The answer must be an exact copy of the listing below.

-- Given records follows --

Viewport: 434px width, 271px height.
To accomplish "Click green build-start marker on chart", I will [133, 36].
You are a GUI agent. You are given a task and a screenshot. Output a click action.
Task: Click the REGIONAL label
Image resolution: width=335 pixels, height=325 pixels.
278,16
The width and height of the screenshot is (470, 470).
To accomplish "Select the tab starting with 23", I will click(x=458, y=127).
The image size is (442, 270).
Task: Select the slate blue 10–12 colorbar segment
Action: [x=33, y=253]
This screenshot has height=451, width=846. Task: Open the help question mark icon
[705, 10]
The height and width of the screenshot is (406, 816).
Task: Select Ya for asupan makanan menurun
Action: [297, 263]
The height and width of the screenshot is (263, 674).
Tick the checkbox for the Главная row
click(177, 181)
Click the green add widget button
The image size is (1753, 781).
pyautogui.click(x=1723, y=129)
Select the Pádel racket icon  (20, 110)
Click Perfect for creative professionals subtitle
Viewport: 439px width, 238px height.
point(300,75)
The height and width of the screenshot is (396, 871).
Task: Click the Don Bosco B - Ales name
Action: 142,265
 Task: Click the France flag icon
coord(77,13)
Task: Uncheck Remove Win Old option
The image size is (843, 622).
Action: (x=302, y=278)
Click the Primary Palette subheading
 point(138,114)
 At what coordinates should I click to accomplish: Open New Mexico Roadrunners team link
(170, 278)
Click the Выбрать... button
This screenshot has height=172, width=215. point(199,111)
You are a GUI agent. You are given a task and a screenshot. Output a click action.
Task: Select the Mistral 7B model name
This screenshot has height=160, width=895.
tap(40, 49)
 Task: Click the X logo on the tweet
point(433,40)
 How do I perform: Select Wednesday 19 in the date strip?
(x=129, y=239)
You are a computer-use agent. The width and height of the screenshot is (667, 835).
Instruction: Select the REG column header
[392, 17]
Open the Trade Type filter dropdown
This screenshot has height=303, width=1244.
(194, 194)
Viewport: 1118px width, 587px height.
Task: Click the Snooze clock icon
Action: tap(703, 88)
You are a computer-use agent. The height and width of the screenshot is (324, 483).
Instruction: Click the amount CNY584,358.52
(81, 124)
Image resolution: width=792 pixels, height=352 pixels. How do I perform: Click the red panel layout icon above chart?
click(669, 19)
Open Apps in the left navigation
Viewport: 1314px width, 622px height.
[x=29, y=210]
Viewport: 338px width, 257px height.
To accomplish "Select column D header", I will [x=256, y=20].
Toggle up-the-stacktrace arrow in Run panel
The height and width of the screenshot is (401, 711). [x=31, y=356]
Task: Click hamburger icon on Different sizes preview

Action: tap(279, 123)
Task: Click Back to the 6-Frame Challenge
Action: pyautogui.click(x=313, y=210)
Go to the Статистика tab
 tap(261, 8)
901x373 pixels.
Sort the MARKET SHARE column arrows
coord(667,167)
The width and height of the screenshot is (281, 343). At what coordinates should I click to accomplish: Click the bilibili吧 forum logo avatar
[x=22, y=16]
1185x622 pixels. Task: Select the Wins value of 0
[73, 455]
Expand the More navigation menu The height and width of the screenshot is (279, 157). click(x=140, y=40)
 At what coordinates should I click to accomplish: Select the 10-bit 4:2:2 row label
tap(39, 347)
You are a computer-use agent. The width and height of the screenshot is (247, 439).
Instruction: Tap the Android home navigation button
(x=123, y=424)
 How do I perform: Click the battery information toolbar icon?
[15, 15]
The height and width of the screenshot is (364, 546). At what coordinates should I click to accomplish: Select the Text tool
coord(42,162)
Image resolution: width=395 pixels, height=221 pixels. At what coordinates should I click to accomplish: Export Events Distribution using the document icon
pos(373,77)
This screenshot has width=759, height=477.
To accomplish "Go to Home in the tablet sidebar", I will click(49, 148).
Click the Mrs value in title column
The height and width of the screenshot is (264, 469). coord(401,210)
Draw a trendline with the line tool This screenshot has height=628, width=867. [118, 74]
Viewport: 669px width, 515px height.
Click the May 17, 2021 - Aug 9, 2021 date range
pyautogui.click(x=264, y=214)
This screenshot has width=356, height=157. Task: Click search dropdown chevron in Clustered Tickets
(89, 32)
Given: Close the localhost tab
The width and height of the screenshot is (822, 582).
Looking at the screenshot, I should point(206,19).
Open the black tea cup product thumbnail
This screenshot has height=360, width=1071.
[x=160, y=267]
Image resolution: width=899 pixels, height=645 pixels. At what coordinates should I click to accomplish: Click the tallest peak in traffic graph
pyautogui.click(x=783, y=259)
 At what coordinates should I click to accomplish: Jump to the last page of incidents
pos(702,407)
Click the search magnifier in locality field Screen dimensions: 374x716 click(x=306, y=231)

-- Given records concluded --

Response box:
Viewport: 434px width, 271px height.
To accomplish "Click green build-start marker on chart", I will [133, 36].
You are a GUI agent. You are given a task and a screenshot. Output a click action.
Task: Click the REGIONAL label
Image resolution: width=335 pixels, height=325 pixels.
278,16
The width and height of the screenshot is (470, 470).
To accomplish "Select the tab starting with 23", I will click(x=458, y=127).
The image size is (442, 270).
Task: Select the slate blue 10–12 colorbar segment
Action: [x=33, y=253]
This screenshot has height=451, width=846. Task: Open the help question mark icon
[705, 10]
The height and width of the screenshot is (406, 816).
Task: Select Ya for asupan makanan menurun
Action: [297, 263]
The height and width of the screenshot is (263, 674).
Tick the checkbox for the Главная row
click(177, 181)
Click the green add widget button
The image size is (1753, 781).
pyautogui.click(x=1723, y=129)
Select the Pádel racket icon  (20, 110)
Click Perfect for creative professionals subtitle
Viewport: 439px width, 238px height.
point(300,75)
The height and width of the screenshot is (396, 871).
Task: Click the Don Bosco B - Ales name
Action: 142,265
 Task: Click the France flag icon
coord(77,13)
Task: Uncheck Remove Win Old option
The image size is (843, 622).
Action: (x=302, y=278)
Click the Primary Palette subheading
 point(138,114)
 At what coordinates should I click to accomplish: Open New Mexico Roadrunners team link
(170, 278)
Click the Выбрать... button
This screenshot has height=172, width=215. point(199,111)
You are a GUI agent. You are given a task and a screenshot. Output a click action.
Task: Select the Mistral 7B model name
This screenshot has height=160, width=895.
tap(40, 49)
 Task: Click the X logo on the tweet
point(433,40)
 How do I perform: Select Wednesday 19 in the date strip?
(x=129, y=239)
You are a computer-use agent. The width and height of the screenshot is (667, 835).
Instruction: Select the REG column header
[392, 17]
Open the Trade Type filter dropdown
This screenshot has height=303, width=1244.
(194, 194)
Viewport: 1118px width, 587px height.
Task: Click the Snooze clock icon
Action: tap(703, 88)
You are a computer-use agent. The height and width of the screenshot is (324, 483).
Instruction: Click the amount CNY584,358.52
(81, 124)
Image resolution: width=792 pixels, height=352 pixels. How do I perform: Click the red panel layout icon above chart?
click(669, 19)
Open Apps in the left navigation
Viewport: 1314px width, 622px height.
[x=29, y=210]
Viewport: 338px width, 257px height.
To accomplish "Select column D header", I will [x=256, y=20].
Toggle up-the-stacktrace arrow in Run panel
The height and width of the screenshot is (401, 711). [x=31, y=356]
Task: Click hamburger icon on Different sizes preview

Action: tap(279, 123)
Task: Click Back to the 6-Frame Challenge
Action: pyautogui.click(x=313, y=210)
Go to the Статистика tab
 tap(261, 8)
901x373 pixels.
Sort the MARKET SHARE column arrows
coord(667,167)
The width and height of the screenshot is (281, 343). At what coordinates should I click to accomplish: Click the bilibili吧 forum logo avatar
[x=22, y=16]
1185x622 pixels. Task: Select the Wins value of 0
[73, 455]
Expand the More navigation menu The height and width of the screenshot is (279, 157). click(x=140, y=40)
 At what coordinates should I click to accomplish: Select the 10-bit 4:2:2 row label
tap(39, 347)
You are a computer-use agent. The width and height of the screenshot is (247, 439).
Instruction: Tap the Android home navigation button
(x=123, y=424)
 How do I perform: Click the battery information toolbar icon?
[15, 15]
The height and width of the screenshot is (364, 546). At what coordinates should I click to accomplish: Select the Text tool
coord(42,162)
Image resolution: width=395 pixels, height=221 pixels. At what coordinates should I click to accomplish: Export Events Distribution using the document icon
pos(373,77)
This screenshot has width=759, height=477.
To accomplish "Go to Home in the tablet sidebar", I will click(49, 148).
Click the Mrs value in title column
The height and width of the screenshot is (264, 469). coord(401,210)
Draw a trendline with the line tool This screenshot has height=628, width=867. [118, 74]
Viewport: 669px width, 515px height.
Click the May 17, 2021 - Aug 9, 2021 date range
pyautogui.click(x=264, y=214)
This screenshot has width=356, height=157. Task: Click search dropdown chevron in Clustered Tickets
(89, 32)
Given: Close the localhost tab
The width and height of the screenshot is (822, 582).
Looking at the screenshot, I should point(206,19).
Open the black tea cup product thumbnail
This screenshot has height=360, width=1071.
[x=160, y=267]
Image resolution: width=899 pixels, height=645 pixels. At what coordinates should I click to accomplish: Click the tallest peak in traffic graph
pyautogui.click(x=783, y=259)
 At what coordinates should I click to accomplish: Jump to the last page of incidents
pos(702,407)
Click the search magnifier in locality field Screen dimensions: 374x716 click(x=306, y=231)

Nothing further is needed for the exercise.